Compact data formats use less space, which is important in edge devices, but the bigger concern is the power needed to move around that data. However, those data types may also result in lower accuracy. It becomes critical that the right data format is selected, but this is not always a straightforward task.

There are three primary types of data formats — fixed point, floating point, and logarithmic. Within each type, multiple options are possible. Floating point numbers contain an exponent that is useful for expressing dynamic range, and another exponent that is used to express significance. Eliminating the exponent results in a fixed-point number.

The presence of the exponent significantly increases the complexity of multiplication and addition, both of which are important operations for AI. Some example formats are shown in figure 1.

Fig. 1: Example data formats used for AI/ML. Source: Semiconductor Engineering

Fig. 1: Example data formats used for AI/ML. Source: Semiconductor Engineering

A Posit is a new type of logarithmic data format that creates a greater density of numbers between -1 and +1. It will be explained in more detail below.

All of this started with fp32. “The history of doing everything in floating point within GPUs was great to get things started,” says Stuart Clubb, principal product manager within Siemens Digital Industries Software. “But we are seeing that quantization and retraining based on what you’re actually trying to achieve, the level of accuracy you need, is indeed real and viable. And the impact at the edge is significant.”

Quantization reduces data sizes. “When you’re training the neural network, you’re training at very high precision and you need a much larger dynamic range to be able to support training convergence,” says Sharad Chole, chief scientist and co-founder of Expedera. “But during inference you really don’t need that much dynamic range. Just quantizing the values to 8 bits or 16 bits is good enough for most cases.”

The right data format depends upon the application. “Most people only need fixed-point version of those floating-point models for inferencing,” says Suhas Mitra, product marketing director for Tensilica AI products at Cadence. “Today, people are experimenting with even smaller versions of floating-point models, like bfloat16. For some workloads, 8-bit quantization may be sufficient. There is no reason for us to believe there will be one right answer. There’s no one quantization format for everything. That becomes very hard for a silicon company because they want to future-proof something.”

And that is only the start of the benefits. “If you reduce the size of the data, you immediately reduce the area needed to store that data,” says Russell Klein, program director for the Catapult HLS team at Siemens EDA. “If we look at the weights in an inference, those can be millions or even billions of values that need to be moved to the computational elements. If we can shrink it from 32 bits down to 16, or even 8, we get a 2X or a 4X improvement in our ability to move that data. Generally, the data movement and data storage tend to be our biggest bottlenecks, and our biggest power consumers.”
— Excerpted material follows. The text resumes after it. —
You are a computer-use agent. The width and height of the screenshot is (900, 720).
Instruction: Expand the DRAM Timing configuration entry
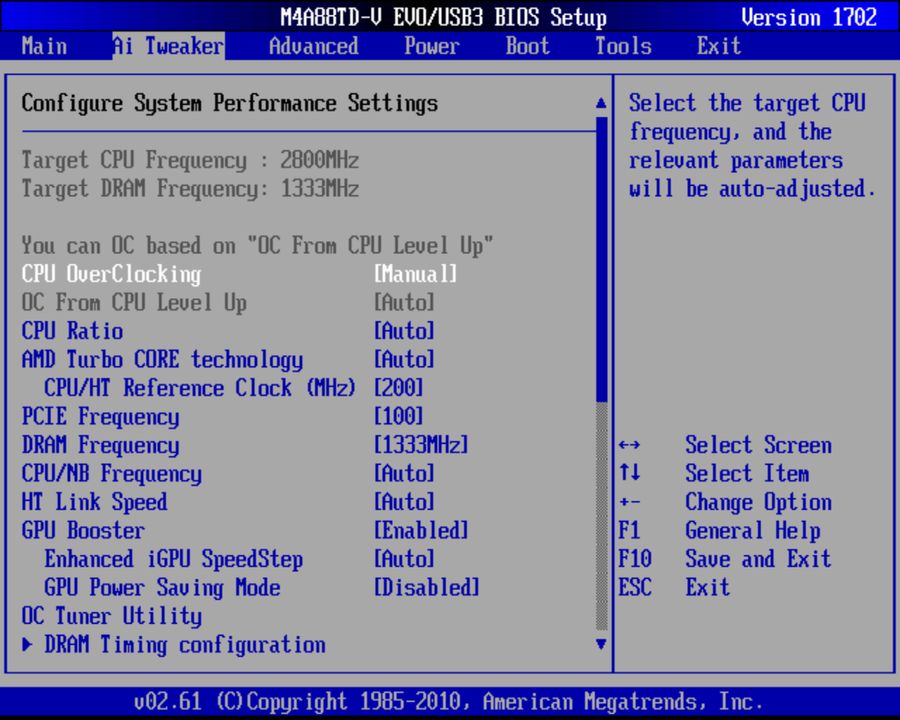[183, 645]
Quantization and compression
Quantization is a technique that reduces the amount of memory needed to store values. For example, if only 256 values are used for a particular weight, then it can be collapsed from a floating point to format to an 8-bit integer with no loss of information.

There are two methods for quantization. “When we talk about quantizing the weights and the features, we can do post-training quantization,” says Klein. “This means we take the weights calculated in training and compress them into a smaller format and call it good. With this method, you do need to check the accuracy. For example, if we decide to quantize to 7-bit values, you would need a 7-bit multiplier in your hardware. The only way to verify this without building the actual hardware is using Verilog or the AC data types — the bit accurate data types that are used in algorithmic C to do high-level synthesis. You also have to consider rounding, saturation, and other side effects that go into that calculation. Alternatively, you can do training-aware quantization. That’s where we would quantize the weights, and then go through a retraining session to re-quantize the weights. When you do that, you often arrive at a much smaller word size.”
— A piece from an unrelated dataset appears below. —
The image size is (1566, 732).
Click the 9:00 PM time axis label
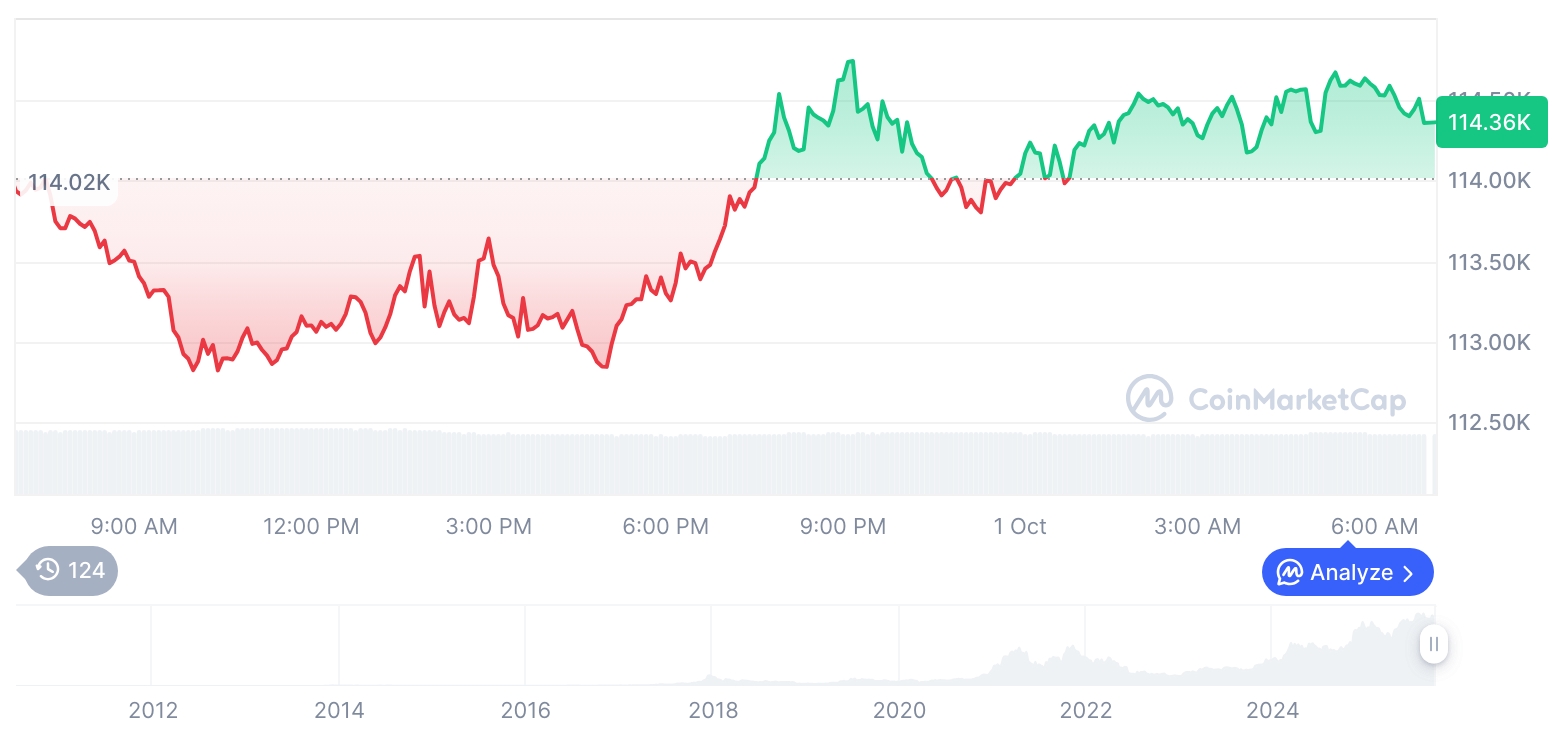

Most networks contain several layers, where each may have different quantization. “Tools are evolving to the extent where we can understand the loss of quantization during the training phase,” says Expedera’s Chole. “When we can understand the loss of quantization, it becomes an easier process to iterate over. We can isolate a layer, and we can measure the precision of that layer. We can also put that layer back into the network and inspect the impact of 8-bit quantization versus 10-bit quantization. We can do this layer-by-layer. We can do a combination of layers and see how errors are being propagated.”
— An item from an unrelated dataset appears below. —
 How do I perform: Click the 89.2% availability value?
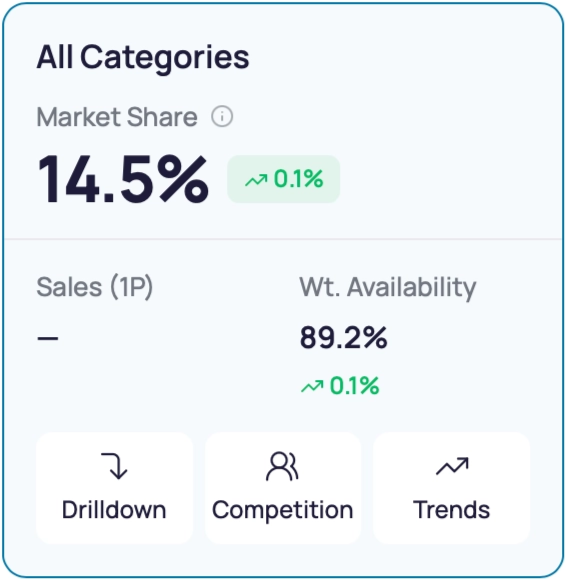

But even this can be tricky. “Assume you do find that 7-bit quantization is sufficient,” says Klein. “Those weights are probably not going to be accessed by any other algorithm or any other part of the system. If we are building our own accelerator, we can put in a 7-bit memory and hang that off the accelerator. That does not transfer over the general-purpose bus. You’re not going to try and make the CPU talk on that bus. If you need to store your weights in system memory, and you find that 7 bits is optimal, you might want to reorganize the network. You might want to take out some layers or take out some channels, and that’s going to make it a little bit less accurate. Then you’d want to add some bits to the representation, and that gets you up to 8 bits. By trading off the neural network architecture against your size, you can get nice powers of 2.”

The biggest advantage of quantization is that all of the computation costs happen at compile time. “There is even lookup table-based compression, where you compute a weight matrix based on decomposition and then update your weight matrix,” says Chole. “Some techniques are very specific to large language models. Other techniques are very specific to transformers. But in general, the cost of decompression for any of these techniques is not too high in hardware.”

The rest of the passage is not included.